Does any one know what are the Disadvantages of Mars(multiple active resultset)? i.e does any one know any reason which should make one avoid to use MARS e.g. there are cases where cursors are more useful then MARS.
depending on what? there are no real disadvantages.
they don't support Transaction savepoints. but i don't think of this as a disadvantage.
- It takes slightly more server resources than doing one connection at a time.
- I believe if you want to integrate transactions between the connections, you can't use a plain vanilla SqlTransaction on your client end -- you'll have to use a distributed transaction (can anyone verify this?)
- You have to be running SQL Server 2005 or later. So that can be a problem in legacy (ack!) environments.
There are apparently at least two known (potential) drawbacks (from this (1) Team blog):
Obviously this can cause potential problems for any legacy systems which weren't designed to run against a MARS enabled design - "existing code optimized to run in the non-MARS world may show a slight performance dip when run un-modified with MARS"
“With MARS you can send multiple multi-statement batches to the server.
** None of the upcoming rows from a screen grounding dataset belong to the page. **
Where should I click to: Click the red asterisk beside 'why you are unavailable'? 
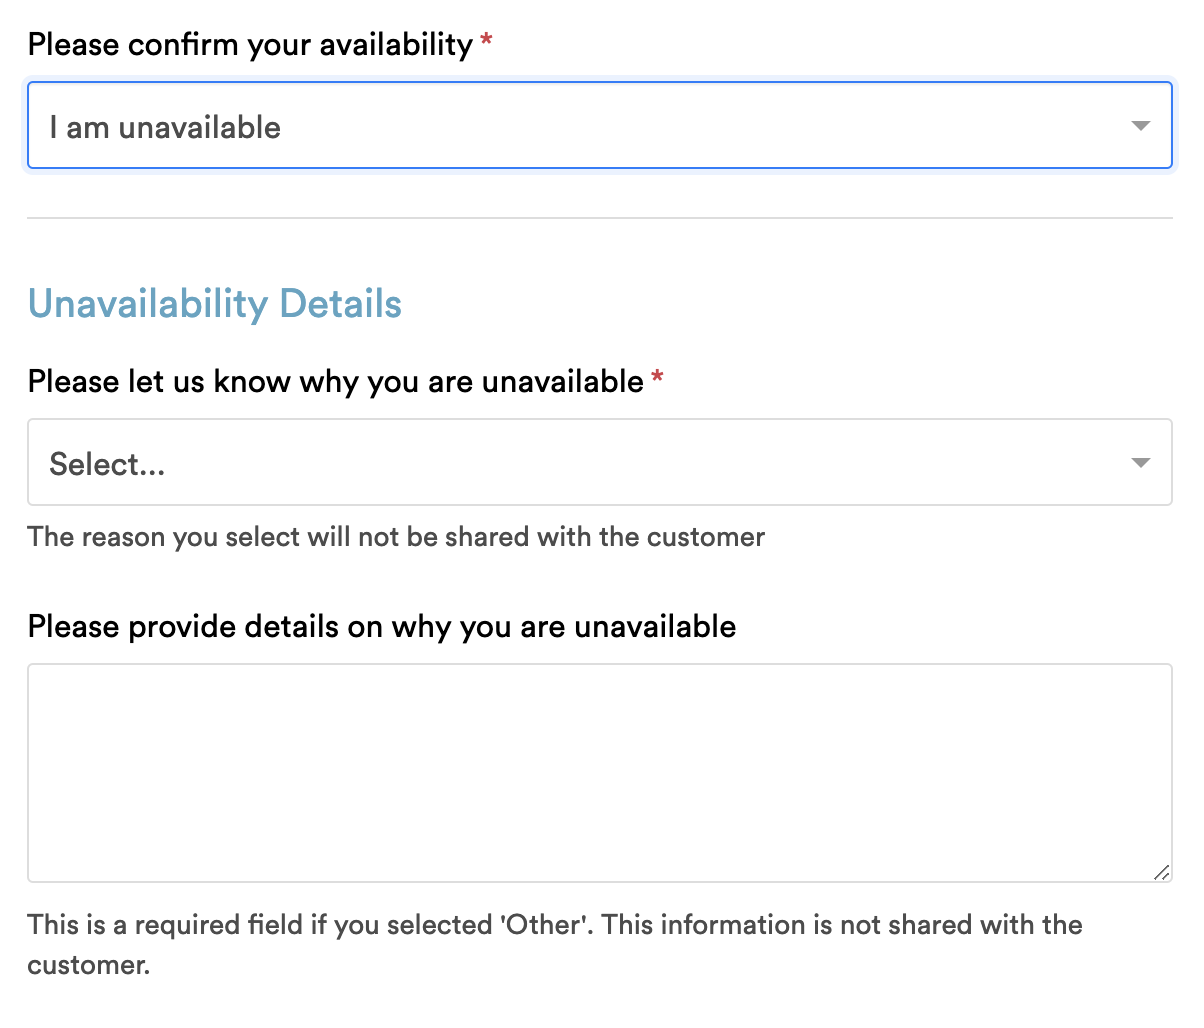[x=657, y=378]
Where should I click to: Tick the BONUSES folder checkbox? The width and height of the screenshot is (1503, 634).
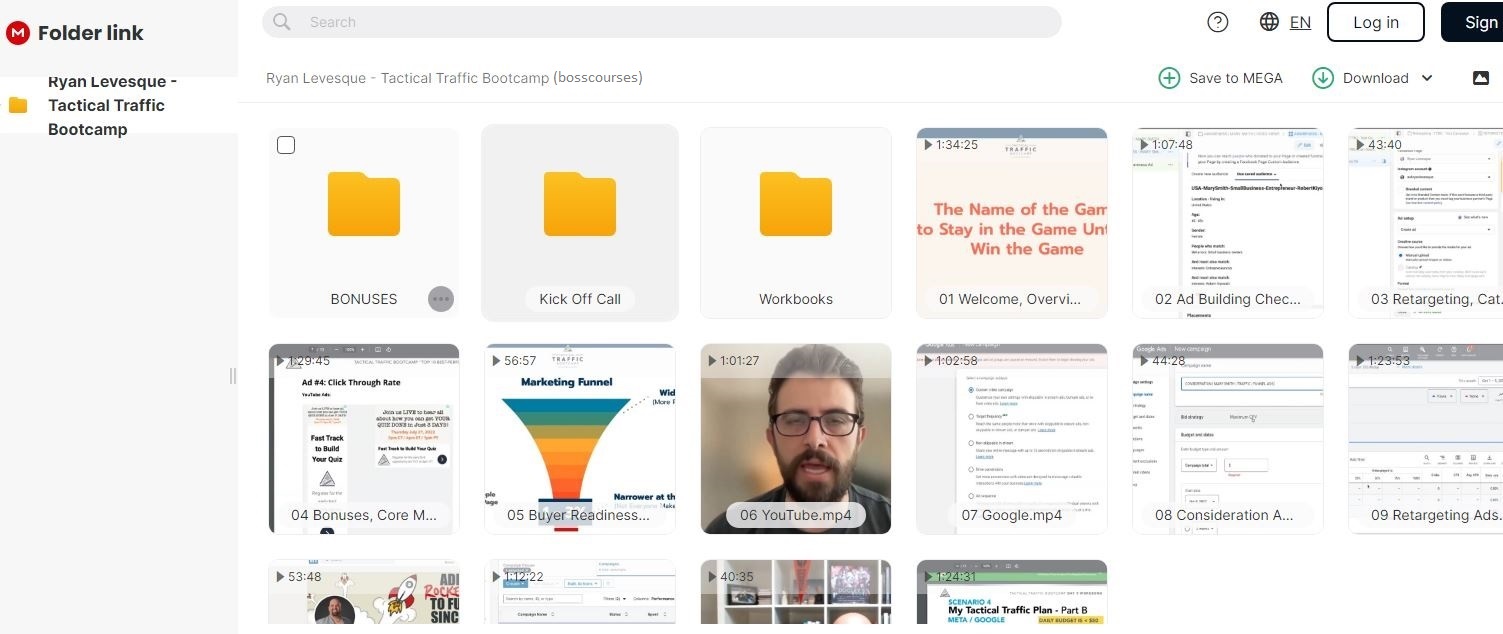pyautogui.click(x=286, y=146)
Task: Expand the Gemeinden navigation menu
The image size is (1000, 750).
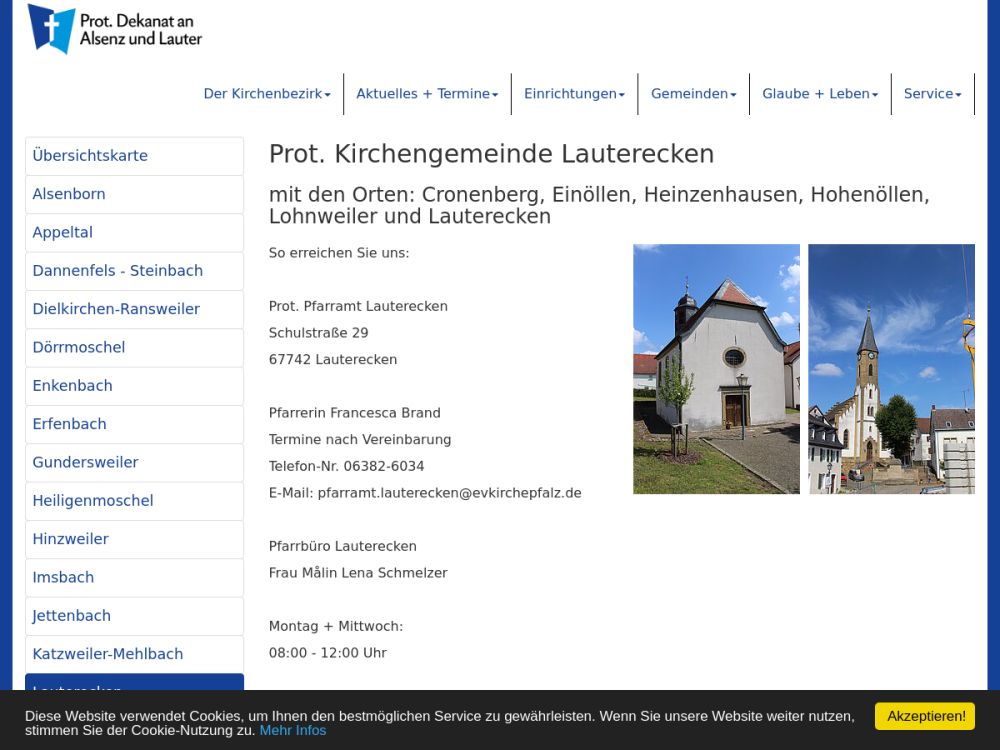Action: [x=693, y=94]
The server will interleave execution of such batches, which means that if the batches change server state via SET or USE statements, for example, or use TSQL transaction management statements (BEGIN TRAN, COMMIT, ROLLBACK), both you and the server can get confused about what your actual intent is.”
I've yet to try out a MARS enabled design, but I'm coming very close to doing so on my current project. We have a slight issue with competing (and sometimes dependant) query operations (like lazy loading configuration data out of the same database that an active recordset is executing).